As part of the extended program, EcoBalance held several free lectures. A practical assignment followed the sessions, reinforcing knowledge and stimulating creative thinking. EcoBalance International School challenged participants to collaborate on a research project. They analyzed the investments in preserving biodiversity and regulating natural resource exploitation. The extract below is part of the study guided by Francesca Verones, Professor at the Industrial Ecology Programme.


Financing Biodiversity ConservationBiodiversity ensures our economic wellbeing. Natural resources are limited and need time to recover from human interference. There are laws and regulations meant to compensate for the damage we produce. That ensures the management and rehabilitation of resources.

In simple terms, biodiversity is the range of species, ecosystems, and their interactions. Local and international organizations take measures to protect nature in all its forms. They thus attempt to reduce the alarming species extinction.
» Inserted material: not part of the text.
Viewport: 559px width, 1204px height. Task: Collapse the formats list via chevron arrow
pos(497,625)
According to the World Economic Forum, nearly half of the global GDP relies on nature. We are currently using more natural resources at a faster pace. The results have dramatic outcomes for some species of mammals, birds, reptiles, and more delicate ecosystems. The Wildlife Fund, Fauna & Flora International, the UN Environment Program developed sustainable development strategies. Their efforts are to regulate the effects of human activity in nature.

Financing biodiversity involves a set of financial and political strategies. The 1992 Convention on Biological Diversity holds the main standard for biodiversity regulations. It developed a framework to meet three main goals:

  • Conserve biodiversity;
  • Ensure the sustainable use of resources;
  • Share the economic benefits of natural resources in a way that is fair and supports biodiversity.
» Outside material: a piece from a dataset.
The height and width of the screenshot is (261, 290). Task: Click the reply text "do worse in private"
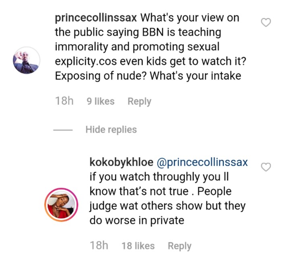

From a financial standpoint, authorities are empowered to regulate economic activities affecting the environment. Estimations show that reversing the negative effect on biodiversity would be possible. That requires a global investment of around $800 billion per year. As a result, we should observe a positive impact on biodiversity in a decade.

Industrial Ecology optimizes the industrial production processes by reducing waste. That involves creating internal processes and partnerships to use the waste in production. Instead of discarding it and affecting the environment, factories use waste as raw material for another product. Not all production facilities can keep to the zero-waste policy. For those cases, authorities apply more taxes and fines. The funds are to be reinvested into supporting biodiversity. The activity of factories is regulated through a series of acts and rules. They oblige companies to remove all harmful subsidies and comply with extraction quotas. Another practice is charging more for products that are detrimental to the environment.

Environmental fines and restrictions are meant to regulate human activities that harm nature and are hard to redress. On the other side, eco-friendly businesses receive support to keep to their practices. That includes easy access to credits, loans, equity, and grants for "green businesses." Eco-Tourism enjoys more privileges and support. These businesses aim to invest in conservation and derive profit from it. As a result, they are beneficial to both the environment and the economy. The loop of their business activity closes with zero-waste.

Conclusion: The current measures are insufficient to finance reversing the decline of biodiversity. The latest studies show that we need to act fast. Officials should implement more reforms and enforce more regulations.